Eight source platforms deliver data files to a shared GCS storage bucket. From there, an automated three-stage pipeline processes each file through BigQuery — first capturing it as-is, then cleaning and transforming it, then rolling it into the analysis tables that power the AI Analyst.

Figure 1.1 — End-to-end data flow
Source platforms
Google Ads
  • Delivery report
  • Match type report
raw_google_ads
Microsoft
  • Search delivery report
raw_microsoft
Meta
  • Delivery report
  • Performance report
raw_meta
Nexxen
  • Delivery report
raw_nexxen
MTA
  • Media cost
  • Conversions (P2C)
  • Final attribution
raw_mta
Innovid
  • Creative distribution
raw_innovid
Polk
  • Registrations
raw_polk
Toyota
  • LeadView lead list
raw_toyota
Files are uploaded manually or via automated export to the GCS bucket, in formats including CSV, ZIP, and CSV.GZ.
GCS Storage Bucket — tcaa_ne_data_ingestion
A single shared storage bucket organized by source path (e.g. google_ads/delivery/). Uploading any file here automatically kicks off the pipeline — no manual trigger needed.
The upload event is detected automatically. The file path is used to look up routing and configuration in ref.pipeline_sources. Metadata is written back to the GCS file to mark it as processed.
Stage 1 — Ingest
The file is read, column names are standardized to snake_case, and all values are loaded into BigQuery exactly as they arrived — no type-casting or transformation at this stage. ZIP and GZ files are decompressed automatically.
On successful ingest, a notification triggers Stage 2.
Raw tables
One table per source file. All values stored as plain text strings. Serves as the permanent record of exactly what each platform delivered.

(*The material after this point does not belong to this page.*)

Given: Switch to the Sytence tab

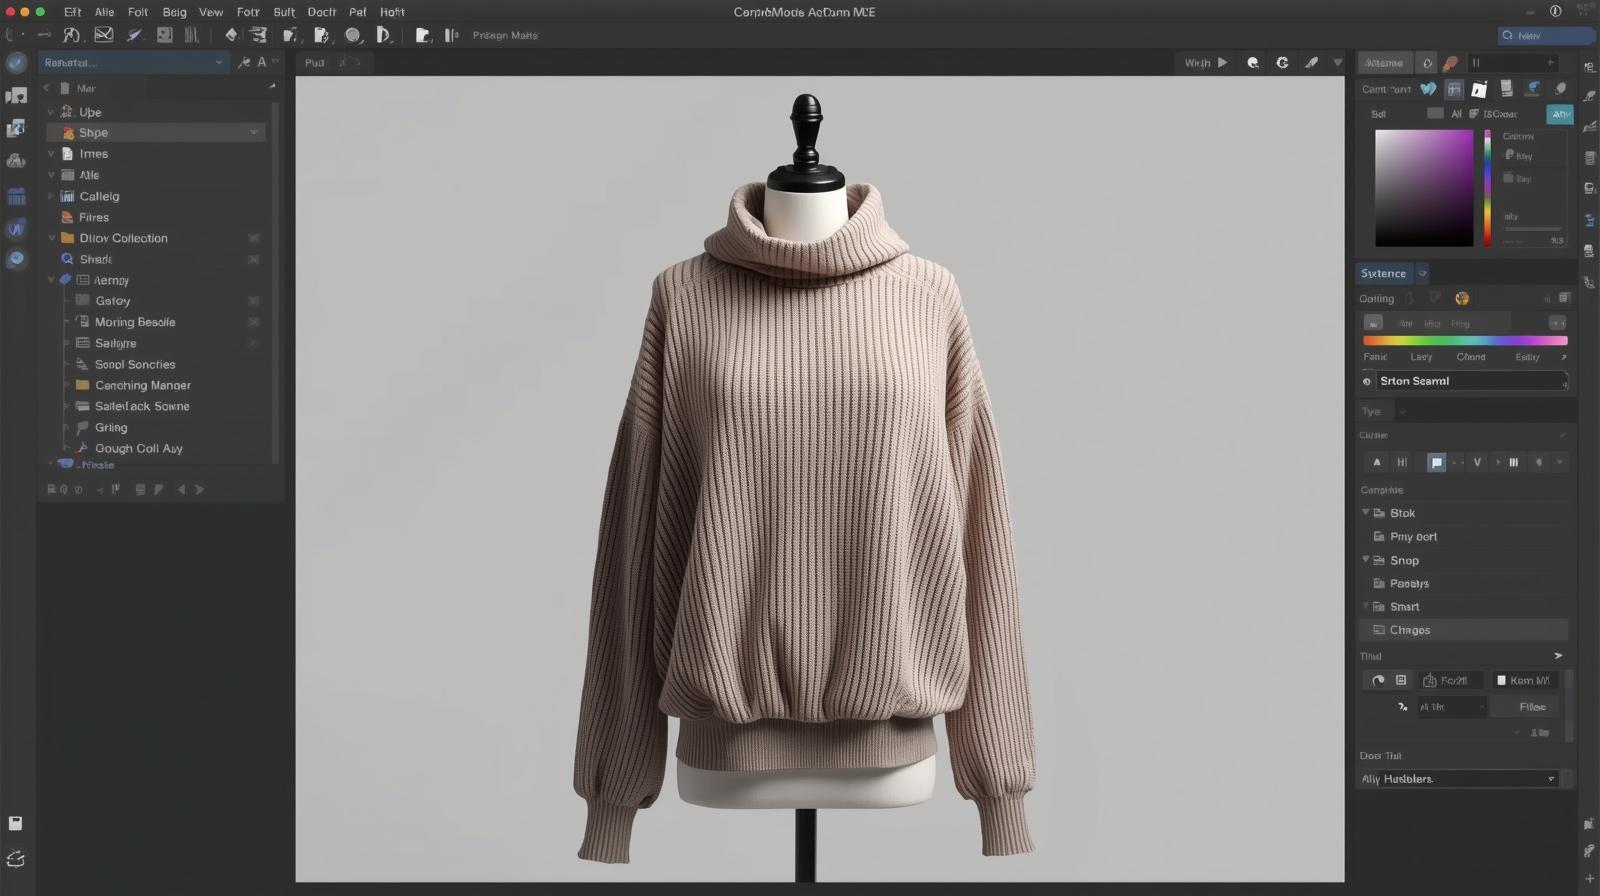Looking at the screenshot, I should [x=1383, y=273].
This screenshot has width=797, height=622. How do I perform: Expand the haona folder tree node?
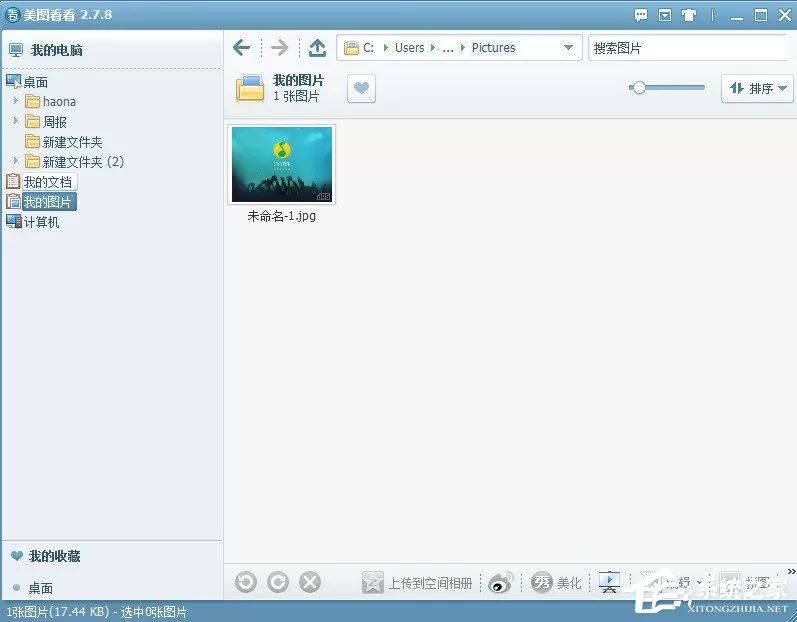tap(16, 101)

Stage 2 — Clean & Transform
Values are cast to proper types (dates, integers, decimals). Market names are resolved against ref.dim_market. Source-specific logic is applied — e.g. parsing MTA placement strings, classifying Innovid creative types.
Clean tables trigger Stage 3. The dependency map in ref.pipeline_analysis_dependencies determines which analysis tables need to be rebuilt based on which source just updated.
Stage 3 — Analysis
Cross-source joins produce the final reporting tables used by the AI Analyst. Each table is rebuilt in full whenever its upstream dependencies update.

Current outputs:
analysis.media_delivery

Additional tables for registrations, search performance, and attribution are planned and will be added as their source data pipelines are completed.

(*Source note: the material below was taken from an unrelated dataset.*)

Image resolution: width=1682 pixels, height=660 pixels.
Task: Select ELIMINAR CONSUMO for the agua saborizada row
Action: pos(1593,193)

Analysis tables are queried by the AI Analyst.
AI Analyst
Queries the analysis dataset to answer questions about campaign performance, market trends, attribution, and more.

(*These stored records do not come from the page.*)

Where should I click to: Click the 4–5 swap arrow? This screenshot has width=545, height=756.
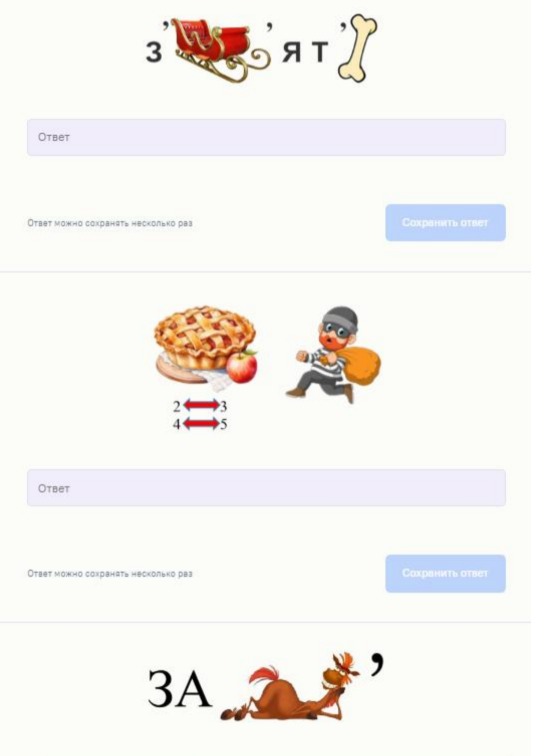pos(201,424)
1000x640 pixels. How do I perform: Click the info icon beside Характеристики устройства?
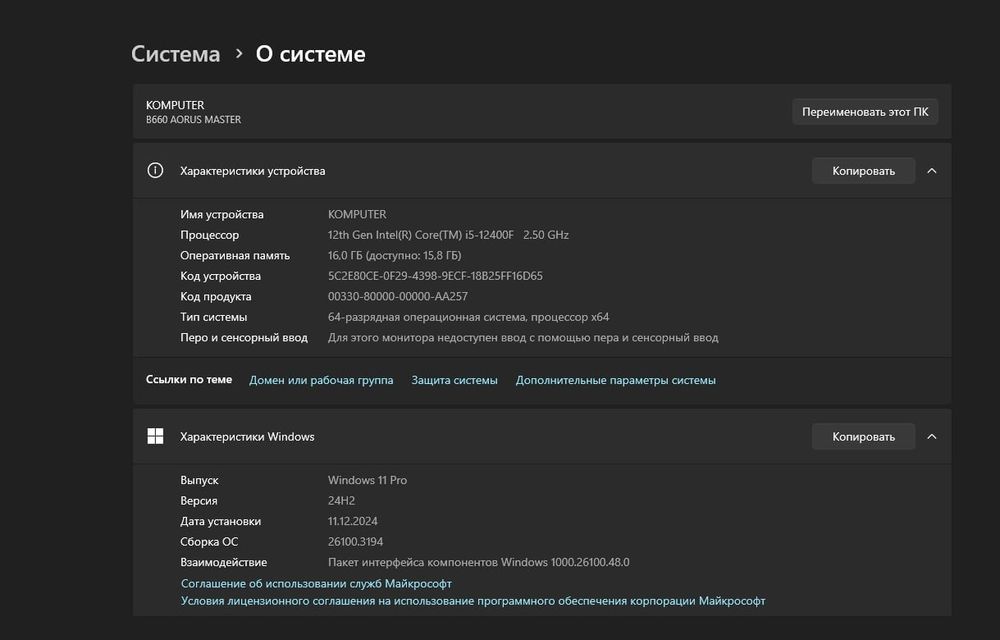tap(155, 171)
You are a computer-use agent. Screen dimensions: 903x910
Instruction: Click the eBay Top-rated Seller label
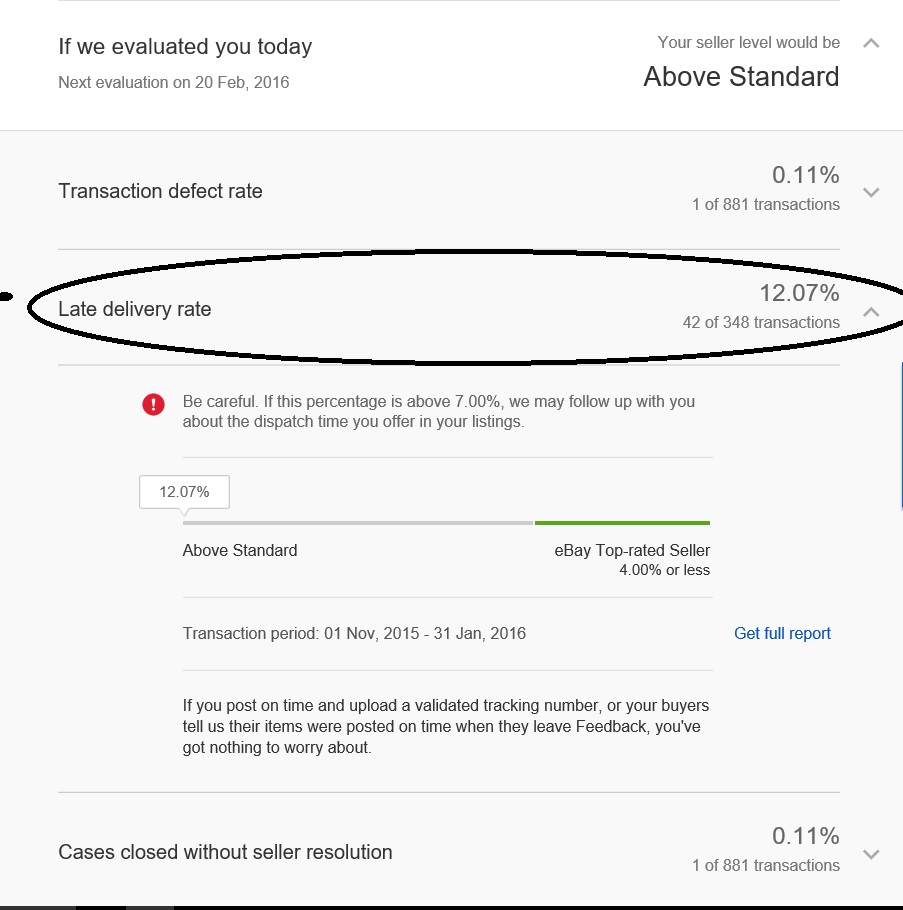[x=632, y=550]
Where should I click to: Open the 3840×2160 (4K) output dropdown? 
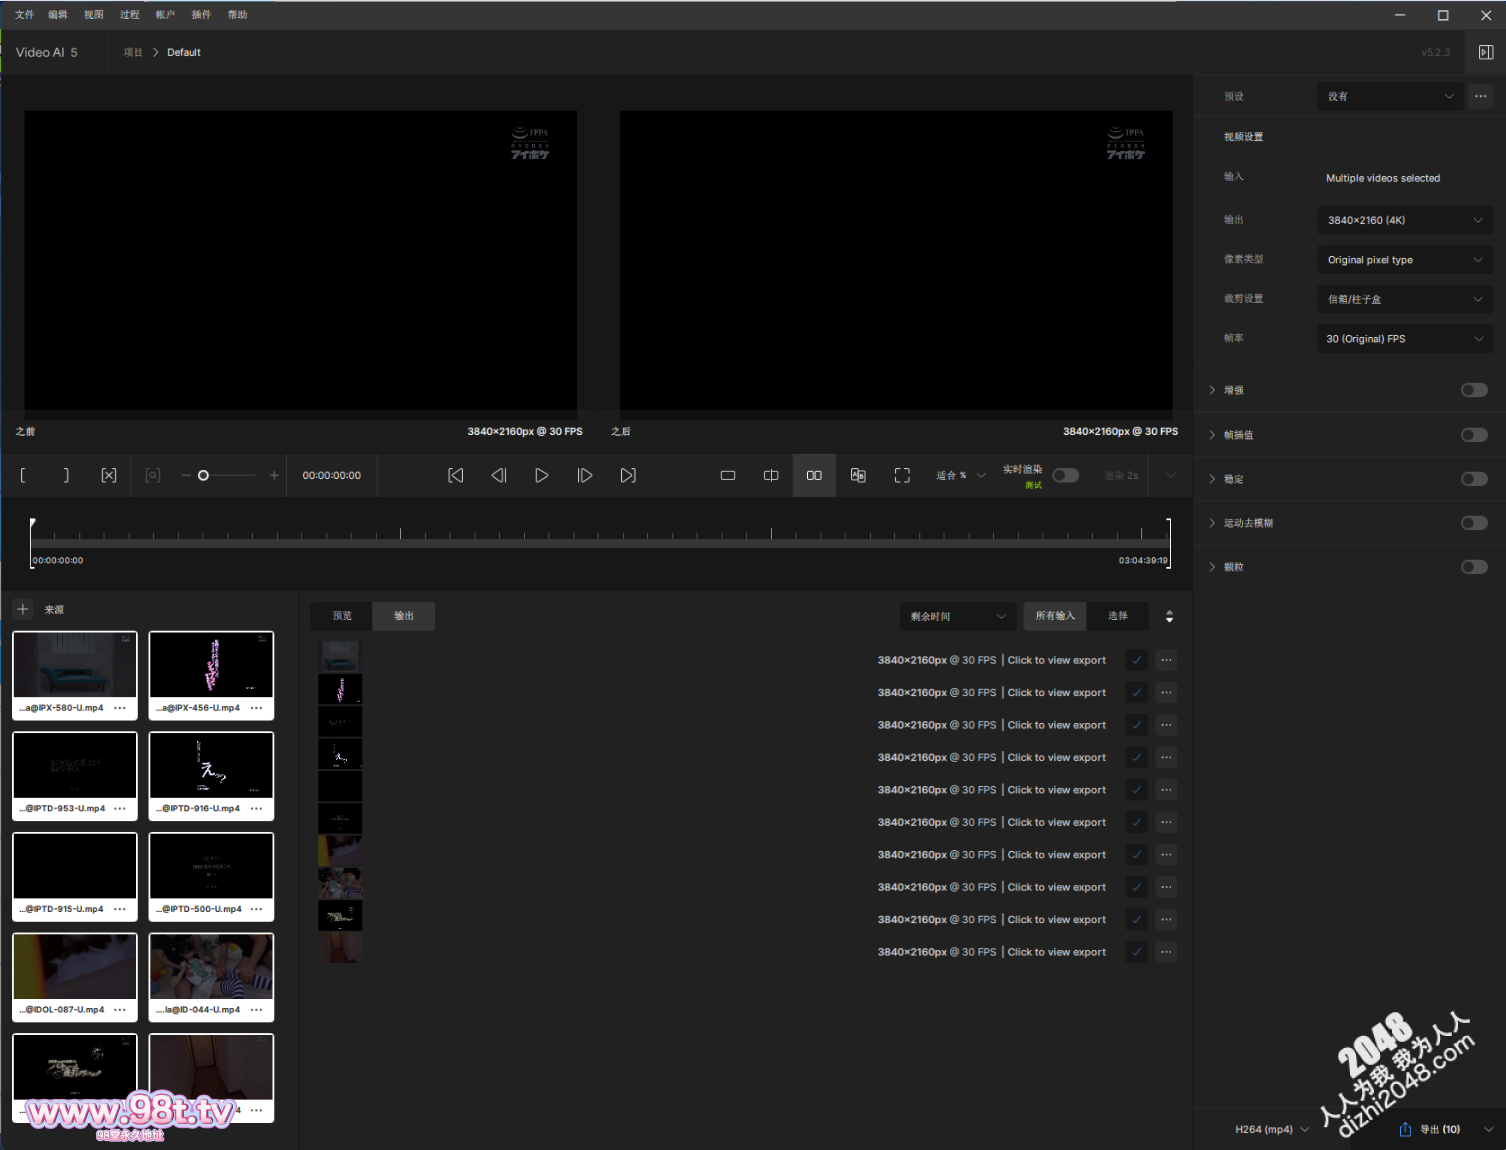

Audit trail — ref.pipeline_log
Every step across all three stages is logged here: the source file, target table, timestamp, row count, status, and any error message. In addition, metadata is written back to the GCS file itself to mark it as processed. If something fails at any point in the pipeline, this is the first place to check.
Storage / Output
Processing stages
BigQuery tables
Audit log

All data remains within GCP (us-east1). The pipeline is fully event-driven — uploading a file is the only action required. Manual rebuilds of any analysis table are available via the corresponding manual_refresh_[table name] saved query in BigQuery.